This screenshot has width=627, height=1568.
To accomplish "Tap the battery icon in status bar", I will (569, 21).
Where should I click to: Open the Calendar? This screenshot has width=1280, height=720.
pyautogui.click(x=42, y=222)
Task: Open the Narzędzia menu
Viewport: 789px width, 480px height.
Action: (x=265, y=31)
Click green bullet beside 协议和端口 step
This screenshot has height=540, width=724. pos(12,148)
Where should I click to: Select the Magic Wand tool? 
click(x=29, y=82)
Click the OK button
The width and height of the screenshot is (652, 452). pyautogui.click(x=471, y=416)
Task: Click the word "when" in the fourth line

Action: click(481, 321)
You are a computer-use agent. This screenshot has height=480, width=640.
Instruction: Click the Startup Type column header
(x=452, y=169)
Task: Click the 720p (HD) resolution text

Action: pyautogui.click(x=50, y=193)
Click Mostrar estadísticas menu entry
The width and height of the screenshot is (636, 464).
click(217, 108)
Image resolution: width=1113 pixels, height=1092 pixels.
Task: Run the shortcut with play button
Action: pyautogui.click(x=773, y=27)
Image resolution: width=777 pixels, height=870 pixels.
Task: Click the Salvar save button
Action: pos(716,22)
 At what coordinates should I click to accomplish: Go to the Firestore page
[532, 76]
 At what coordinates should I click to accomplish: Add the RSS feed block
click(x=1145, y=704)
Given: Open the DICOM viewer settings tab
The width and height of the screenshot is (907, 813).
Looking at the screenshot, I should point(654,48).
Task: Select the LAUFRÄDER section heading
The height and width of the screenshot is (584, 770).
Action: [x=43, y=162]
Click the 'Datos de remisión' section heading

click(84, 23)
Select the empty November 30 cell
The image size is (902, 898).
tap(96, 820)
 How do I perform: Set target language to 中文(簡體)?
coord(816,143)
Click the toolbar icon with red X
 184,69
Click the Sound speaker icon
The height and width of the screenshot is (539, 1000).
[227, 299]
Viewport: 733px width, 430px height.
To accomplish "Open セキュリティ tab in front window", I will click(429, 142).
• • •
• [YOUR GOAL]: Reproduce the rows verbatim, beginning at the first line and stopping after the line that contains "(x=452, y=169)".

• [EXERCISE RESULT]:
This screenshot has width=627, height=1568.
To accomplish "Tap the battery icon in status bar", I will (569, 21).
Where should I click to: Open the Calendar? This screenshot has width=1280, height=720.
pyautogui.click(x=42, y=222)
Task: Open the Narzędzia menu
Viewport: 789px width, 480px height.
Action: (x=265, y=31)
Click green bullet beside 协议和端口 step
This screenshot has height=540, width=724. pos(12,148)
Where should I click to: Select the Magic Wand tool? 
click(x=29, y=82)
Click the OK button
The width and height of the screenshot is (652, 452). pyautogui.click(x=471, y=416)
Task: Click the word "when" in the fourth line

Action: click(481, 321)
You are a computer-use agent. This screenshot has height=480, width=640.
Instruction: Click the Startup Type column header
(x=452, y=169)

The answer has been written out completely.